History and a language lesson

I always knew I wanted to work with deaf kids. The idea began when I was a kid in girl scouts.

(Side story: My mother made me be a girl scout growing up and I hated it. Except for the cookies. I loved love GS cookies. However, I was very sad to see a flier for Daisy girl scouts in the stuff from Simon’s K-roundup. I’m never gonna get a girl but if I do, she’s totally gonna be a girl scout.)

Um, where was I again? I clearly remembering watching with interest and amazement as an older deaf girl scout communicated using sign with her mother. It was like watching a secret. The emotion! The hands! What were they saying? I wanted to know in the worst way. So I eventually made it to KU where I graduated with a degree in elementary education and a minor in deaf education.

I now work with deaf kids but I don’t work with the typical deaf kid. I work with auditory, oral deaf kids. Kids that are deaf but can hear through cochlear implants. And so basically I spend my days teaching deaf kids to talk without the use of sign language.

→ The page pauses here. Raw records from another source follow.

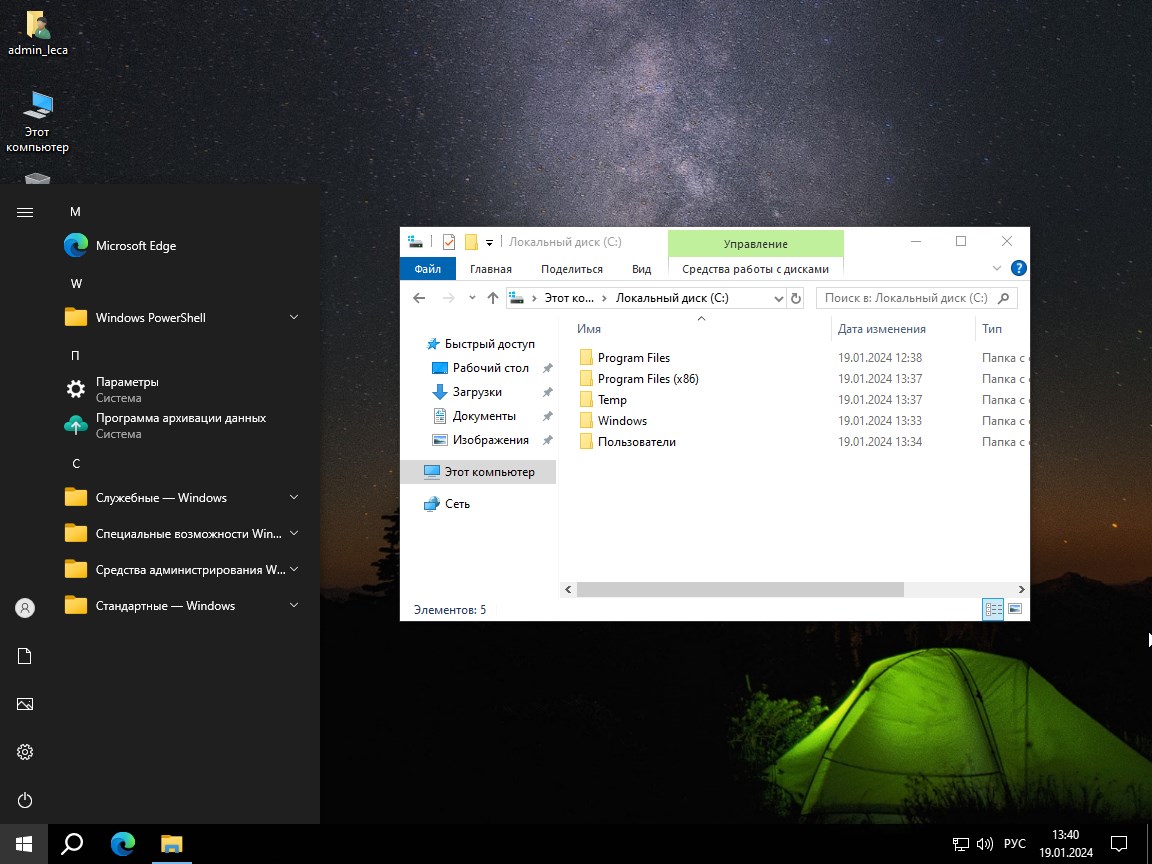Expand the ribbon with chevron arrow
The width and height of the screenshot is (1152, 864).
click(996, 268)
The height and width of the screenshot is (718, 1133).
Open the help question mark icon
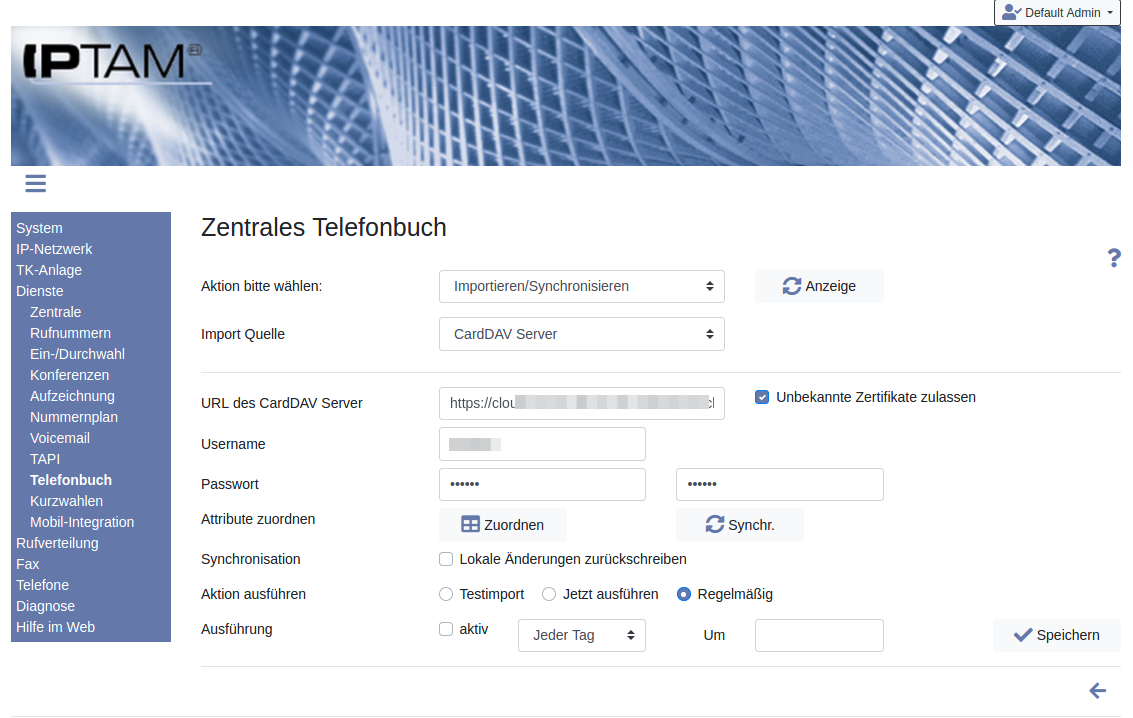tap(1114, 258)
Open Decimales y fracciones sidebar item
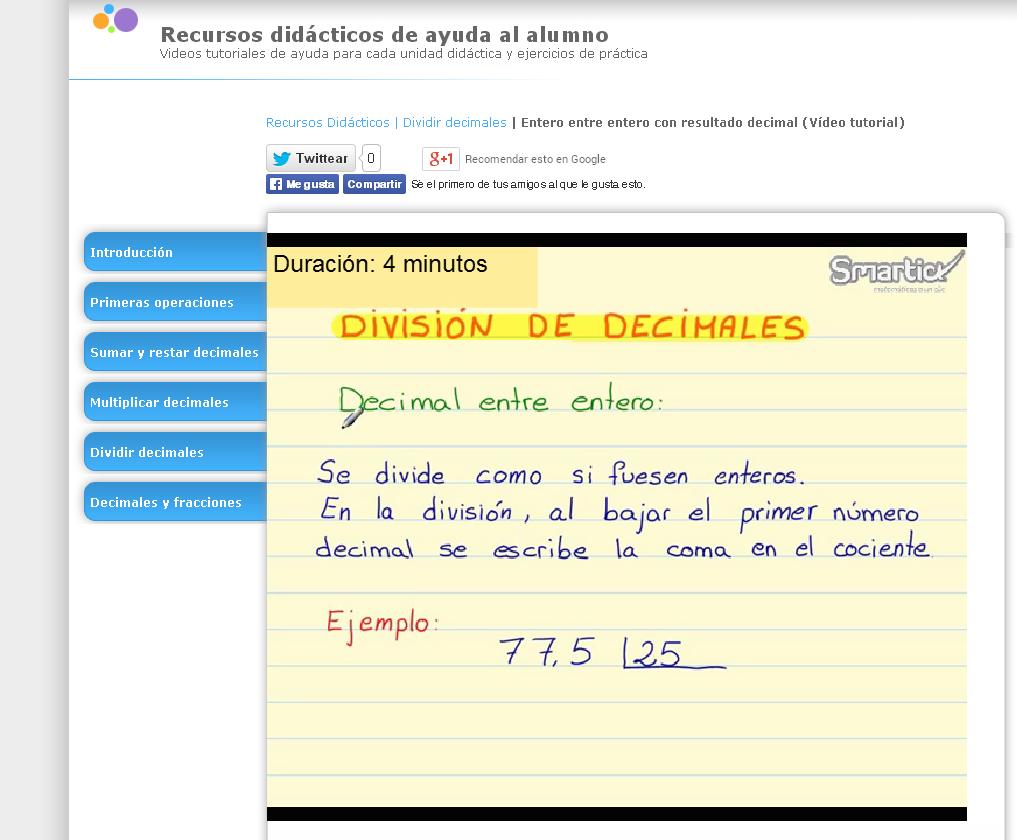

All that to say: this might lead one to think that my very own baby, who doesn’t even have a hearing loss, would be speaking in full sentences by now. You know, cause his Mama’s a teacher who teaches deaf kids to talk.

Except he’s not.

Language can be broken down into two categories: expressive language and receptive language. Expressive language is the language that one can say or what can be expressed. Expressive language is talking. On the other side, receptive language is what one receives and understands. Receptive language is hearing. It is completely normal for toddlers to have a large receptive language and a small expressive language. Eventually the expressive catches up with the receptive and kids begin saying everything they already understand.

Bennett’s expressive language?  Mama, Daddy, duck, ook (with a point), more, dink (drink), Mimmm (Simon), hi, bye, ball, uh-oh, car, truck, bus, whoa, ouch, diaper and unt-uh (with a head shake no).

See also: sideways video

Bennett’s receptive language? HUGE. The kid knows everything. Seriously, ask the kid a question and he can follow through. Where’s your nose, tummy, diaper, arm, hands, feet? Go put this in the kitchen, bathroom, crib. Where’s your blankie, ball, pacy, truck, book, diaper, tshirt, cup, shorts, car? Where’s Daddy? Simon, Lizzy, Noah? Are you sleepy? Do you wanna take a bath? Sit down. Stand up. Get in your seat. Give it to Simon. Go get a diaper. Let’s go outside. Stop. Are you all done?

It’s like he’s the smartest, non-talking baby ever.

Maybe he’ll want to grow up and work with deaf kids too. I’m guessing he’ll work with the kids that sign though.